__WHAT YOU HAVE TO DO__
Retype the passage below on the Voice and South Australia's part in Federation, word for word and in full.

*** SUPPLIED PASSAGE ***

Former Chief Justice of New South Wales, The Hon Tom Bathurst AC KC is emphatic when it comes to the Voice and the sovereignty of Parliament:

Any representations it makes can be accepted, rejected or indeed ignored by Parliament or the Executive. It has no law-making power; it is not an alternative Parliament; nor does it in any way limit the constitutional power of the Parliament or the powers conferred by Parliament on the Executive. Any argument to the contrary with respect is fanciful.”

And the respected Constitutional law Professor Anne Twomey AO reflects thoughtfully on what the words “may make representations” means in the provision:

“First, the word ‘may’ is permissive. There is no obligation on the Voice to make representations in relation to any particular matter. Second, the word ‘representations’ means formal statements expressing a particular point of view on behalf of a represented group.”.

She argues:

“The Voice would have political, not legal, influence. Political pressures would both give the Voice authority and operate as a constraint on its operation and effectiveness.

That political and societal influence is needed because when it comes to Aboriginal and Torres Strait Islander people, we need to change direction as a country.

Conclusion

In the Federation debate, South Australia had an outsized influence on the Constitution.

Adelaide hosted one of the Conventions in the South Australian Parliament from 22 March to 23 April 1897. 

South Australia was the leading defender of the rights of the smaller states. 

But it was more than that – it was at the vanguard of political and social reform.

It was a South Australian, JH Howe, who was responsible giving the Commonwealth power over invalid and old age pensions.

It was a South Australian, PM Glynn, who moved that the preamble contain the words “humbly relying on the blessing of almighty God”, which helped recommend the Constitution to people of faith.

It was South Australians Charles Cameron Kingston and Sir John Downer who played key roles in the drafting of the Constitution, with Kingston developing his own draft of the Constitution prior to the 1891 convention and Downer serving on the drafting committee.

*** PROVIDED INFORMATION ***

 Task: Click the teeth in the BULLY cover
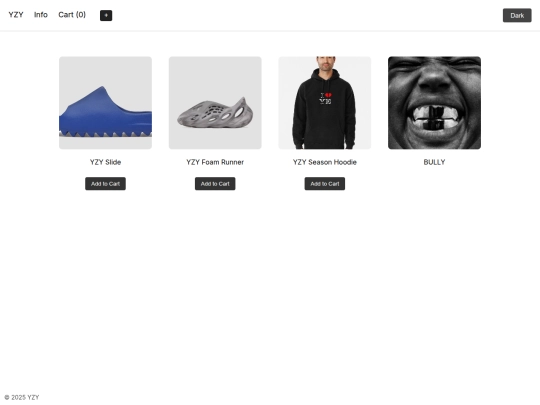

***
*** PROVIDED INFORMATION ***

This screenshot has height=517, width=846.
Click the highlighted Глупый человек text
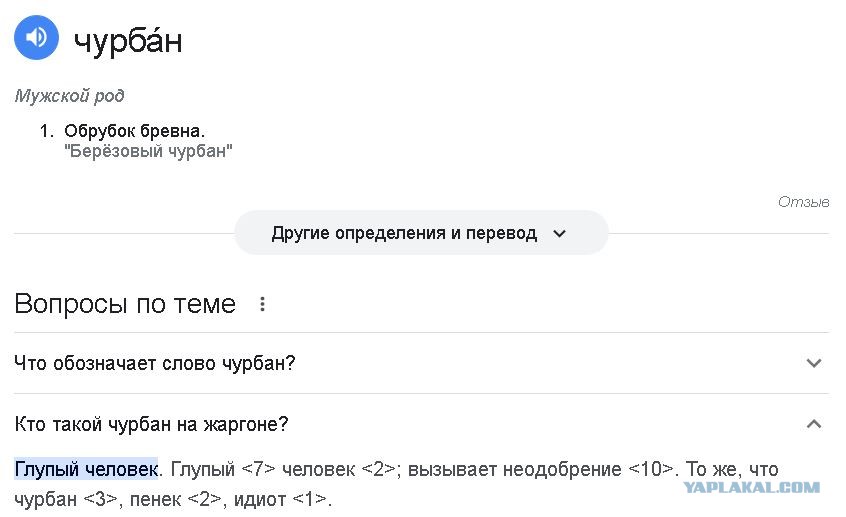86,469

***
*** PROVIDED INFORMATION ***

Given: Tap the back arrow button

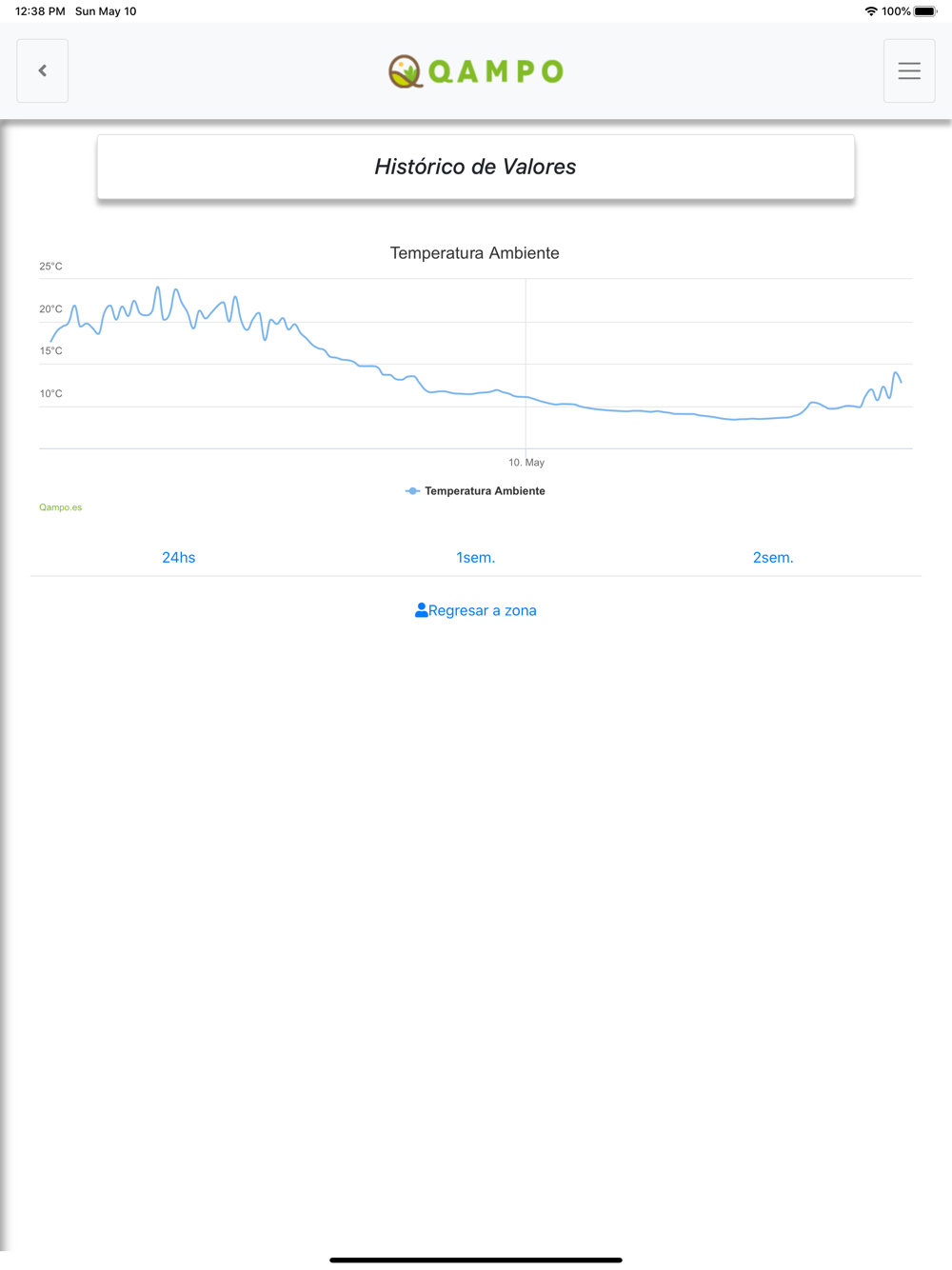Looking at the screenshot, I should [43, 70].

***

__YOUR SOLUTION__
Former Chief Justice of New South Wales, The Hon Tom Bathurst AC KC is emphatic when it comes to the Voice and the sovereignty of Parliament:

Any representations it makes can be accepted, rejected or indeed ignored by Parliament or the Executive. It has no law-making power; it is not an alternative Parliament; nor does it in any way limit the constitutional power of the Parliament or the powers conferred by Parliament on the Executive. Any argument to the contrary with respect is fanciful.”

And the respected Constitutional law Professor Anne Twomey AO reflects thoughtfully on what the words “may make representations” means in the provision:

“First, the word ‘may’ is permissive. There is no obligation on the Voice to make representations in relation to any particular matter. Second, the word ‘representations’ means formal statements expressing a particular point of view on behalf of a represented group.”.

She argues:

“The Voice would have political, not legal, influence. Political pressures would both give the Voice authority and operate as a constraint on its operation and effectiveness.

That political and societal influence is needed because when it comes to Aboriginal and Torres Strait Islander people, we need to change direction as a country.

Conclusion

In the Federation debate, South Australia had an outsized influence on the Constitution.

Adelaide hosted one of the Conventions in the South Australian Parliament from 22 March to 23 April 1897. 

South Australia was the leading defender of the rights of the smaller states. 

But it was more than that – it was at the vanguard of political and social reform.

It was a South Australian, JH Howe, who was responsible giving the Commonwealth power over invalid and old age pensions.

It was a South Australian, PM Glynn, who moved that the preamble contain the words “humbly relying on the blessing of almighty God”, which helped recommend the Constitution to people of faith.

It was South Australians Charles Cameron Kingston and Sir John Downer who played key roles in the drafting of the Constitution, with Kingston developing his own draft of the Constitution prior to the 1891 convention and Downer serving on the drafting committee.